__Parts of the exercise__
a) Translate this sentence from the excerpt on disk caching into Spanish: "It is important to enable cache on the right set of disks."
b) According to the excerpt on disk caching, what is the default cache setting for OS disks?
c) Transcribe the excerpt on disk caching from "Following are the" up to and including "and read-write disks.".

__Extract provided__
---*---

It is important to enable cache on the right set of disks. Whether you should enable disk caching on a premium disk or not will depend on the workload pattern that disk will be handling. Table below shows the default cache settings for OS and Data disks.

Disk type	Default cache setting
OS disk	ReadWrite
Data disk	ReadOnly

Following are the recommended disk cache settings for data disks,

Disk caching setting	recommendation on when to use this setting
None	Configure host-cache as None for write-only and write-heavy disks.
ReadOnly	Configure host-cache as ReadOnly for read-only and read-write disks.
ReadWrite	Configure host-cache as ReadWrite only if your application properly handles writing cached data to persistent disks when needed.

ReadOnly
By configuring ReadOnly caching on Premium Storage data disks, you can achieve low Read latency and get very high Read IOPS and Throughput for your application. This is due two reasons,

Reads performed from cache, which is on the VM memory and local SSD, are much faster than reads from the data disk, which is on the Azure blob storage.
Premium Storage does not count the Reads served from cache, towards the disk IOPS and Throughput. Therefore, your application is able to achieve higher total IOPS and Throughput.

---*---

__Material supplied__

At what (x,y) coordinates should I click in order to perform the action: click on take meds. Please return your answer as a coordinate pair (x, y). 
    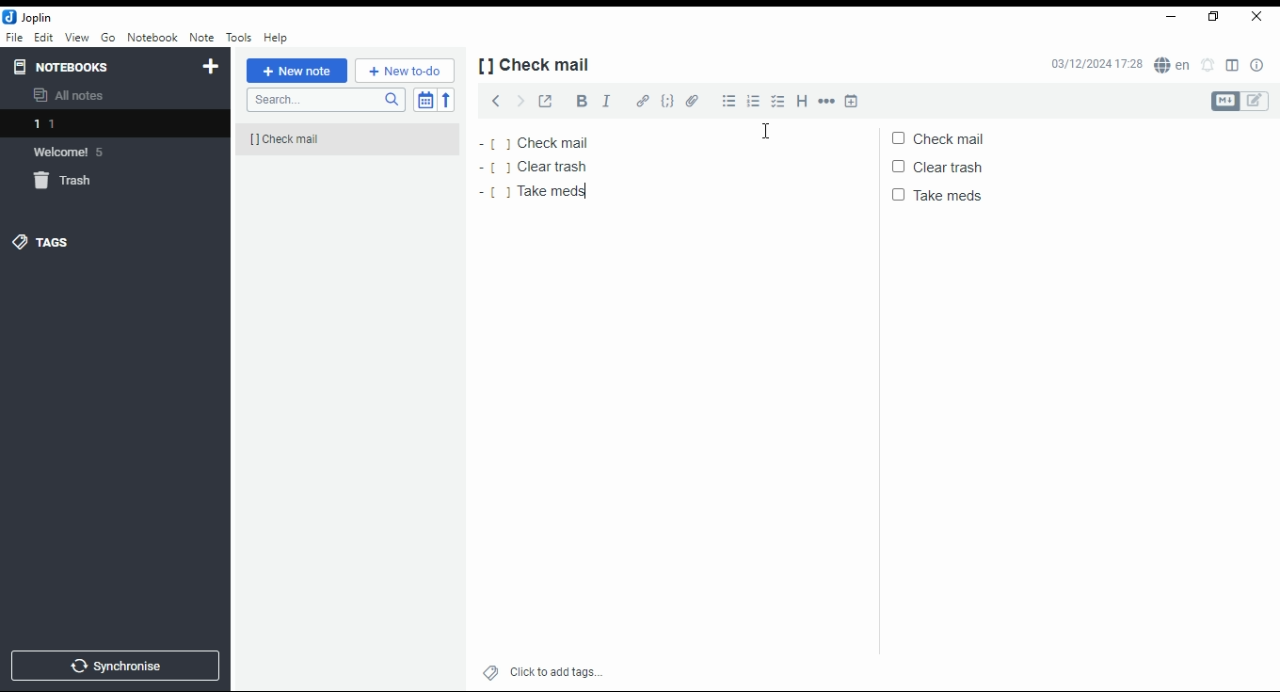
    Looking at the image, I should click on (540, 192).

---*---

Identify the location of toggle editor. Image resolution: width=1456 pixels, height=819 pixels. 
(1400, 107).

---*---

__Solved tasks__
a) Es importante habilitar la caché en el conjunto adecuado de discos.

b) ReadWrite

c)
Following are the recommended disk cache settings for data disks,

Disk caching setting	recommendation on when to use this setting
None	Configure host-cache as None for write-only and write-heavy disks.
ReadOnly	Configure host-cache as ReadOnly for read-only and read-write disks.